§ Activity: Without including any pictures, write out all the records word for word.

§ Material for the task:
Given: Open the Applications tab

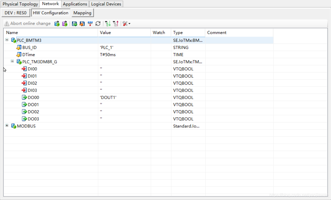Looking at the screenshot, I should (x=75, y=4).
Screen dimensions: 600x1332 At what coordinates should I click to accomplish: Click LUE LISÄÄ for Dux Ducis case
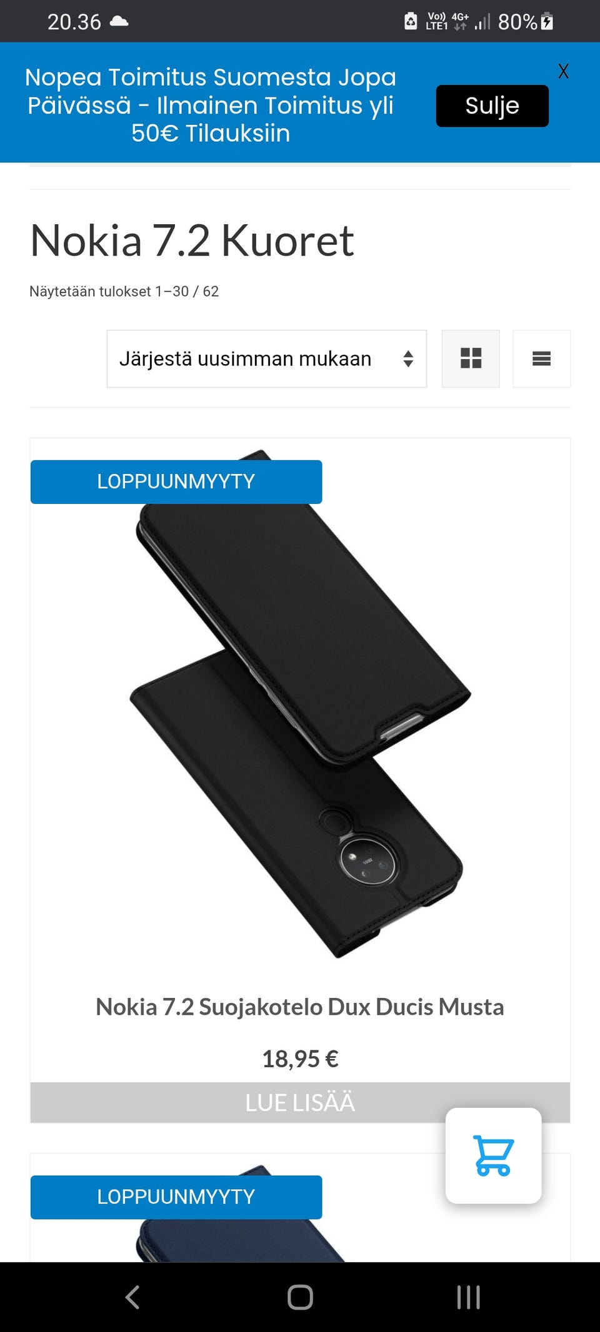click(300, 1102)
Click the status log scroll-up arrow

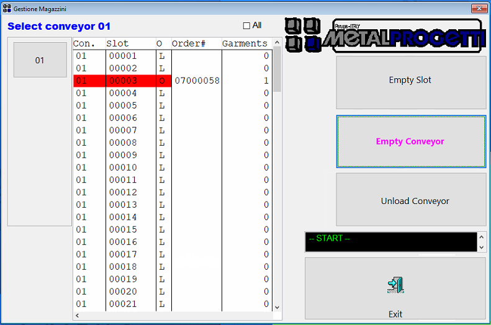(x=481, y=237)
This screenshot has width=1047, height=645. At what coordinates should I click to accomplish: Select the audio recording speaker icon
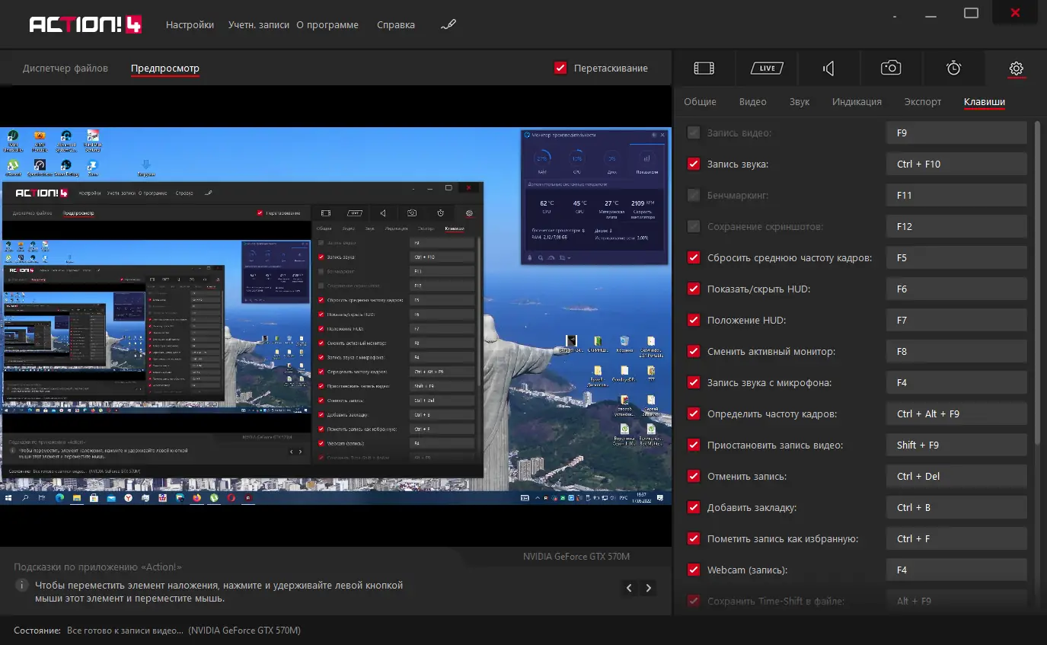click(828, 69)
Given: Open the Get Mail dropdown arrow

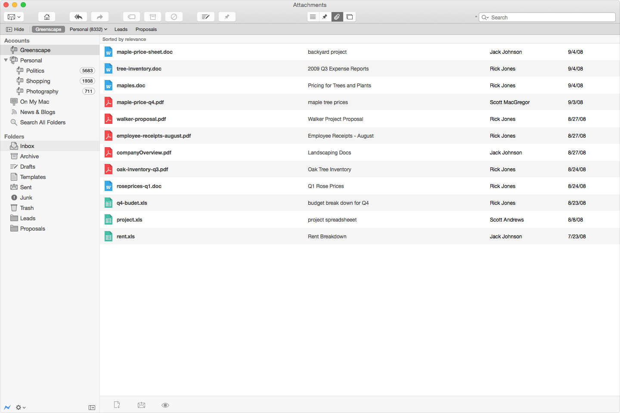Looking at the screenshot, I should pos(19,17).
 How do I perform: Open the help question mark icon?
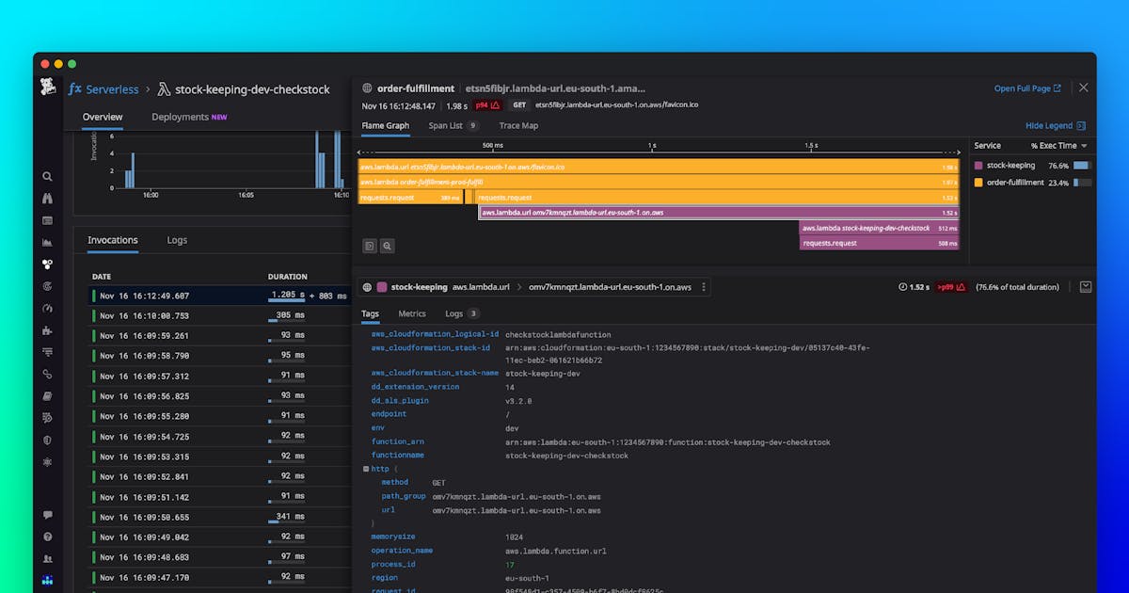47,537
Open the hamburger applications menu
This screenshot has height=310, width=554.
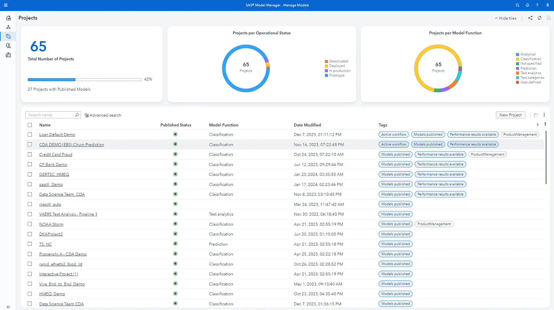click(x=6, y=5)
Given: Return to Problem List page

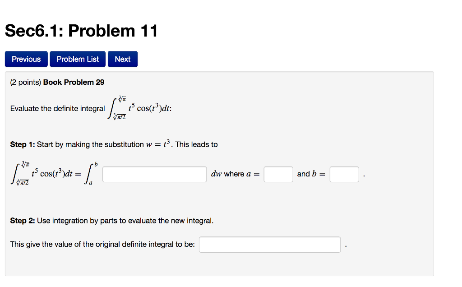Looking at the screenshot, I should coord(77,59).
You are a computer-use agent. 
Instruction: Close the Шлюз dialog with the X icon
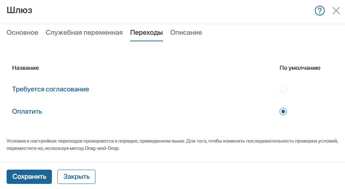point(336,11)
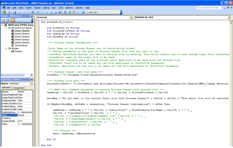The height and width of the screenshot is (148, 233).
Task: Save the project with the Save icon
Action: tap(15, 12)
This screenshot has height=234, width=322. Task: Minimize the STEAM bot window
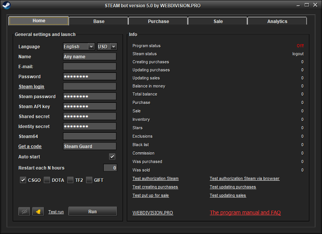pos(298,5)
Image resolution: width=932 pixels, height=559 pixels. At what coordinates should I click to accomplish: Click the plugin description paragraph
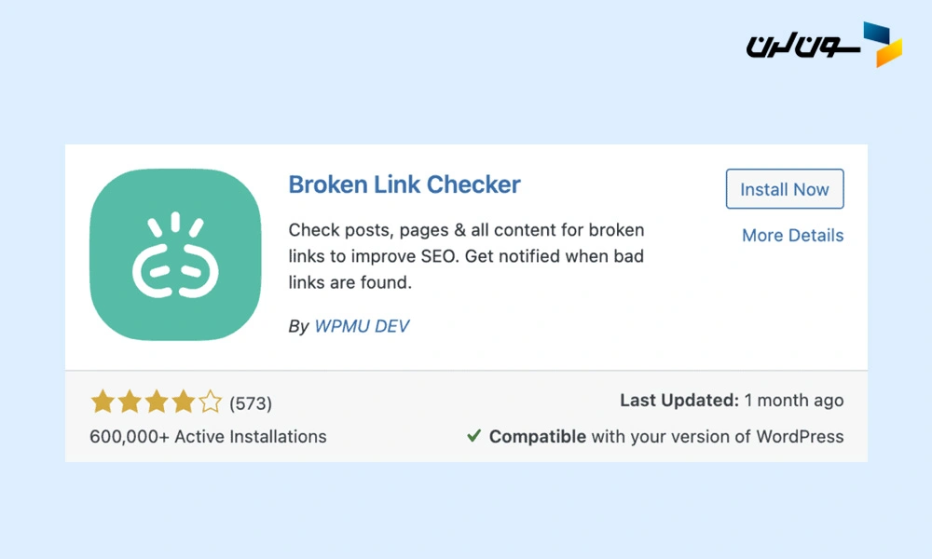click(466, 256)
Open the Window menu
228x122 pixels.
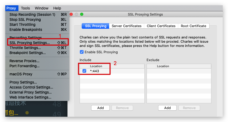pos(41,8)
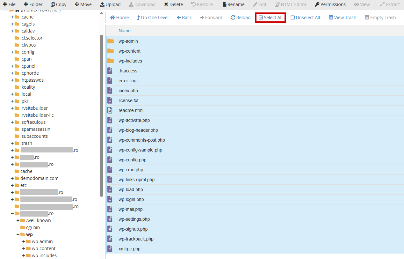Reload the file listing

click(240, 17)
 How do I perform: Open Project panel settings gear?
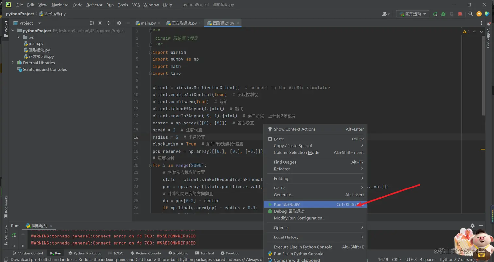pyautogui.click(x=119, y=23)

§ Result of the exercise:
Given: Open the Applications tab

Looking at the screenshot, I should (x=75, y=4).
Screen dimensions: 600x1332 At what coordinates should I click to accomplish: Click LUE LISÄÄ for Dux Ducis case
click(300, 1102)
Click the status log scroll-up arrow

(x=481, y=237)
This screenshot has width=1047, height=645. At what coordinates should I click to accomplish: Select the audio recording speaker icon
click(828, 69)
Given: Open the Get Mail dropdown arrow

Looking at the screenshot, I should pos(19,17).
 How do I perform: Open the help question mark icon?
47,537
Open the hamburger applications menu
This screenshot has height=310, width=554.
click(x=6, y=5)
Given: Return to Problem List page

Looking at the screenshot, I should coord(77,59).
You are a computer-use agent. 
Instruction: Close the Шлюз dialog with the X icon
point(336,11)
The height and width of the screenshot is (148, 233).
Task: Save the project with the Save icon
Action: tap(15, 12)
This screenshot has height=234, width=322. Task: Minimize the STEAM bot window
pos(298,5)
Image resolution: width=932 pixels, height=559 pixels. At what coordinates should I click to accomplish: Click the plugin description paragraph
click(466, 256)
Open the Window menu
228x122 pixels.
pos(41,8)
Reload the file listing

click(240, 17)
 How do I perform: Open Project panel settings gear?
pyautogui.click(x=119, y=23)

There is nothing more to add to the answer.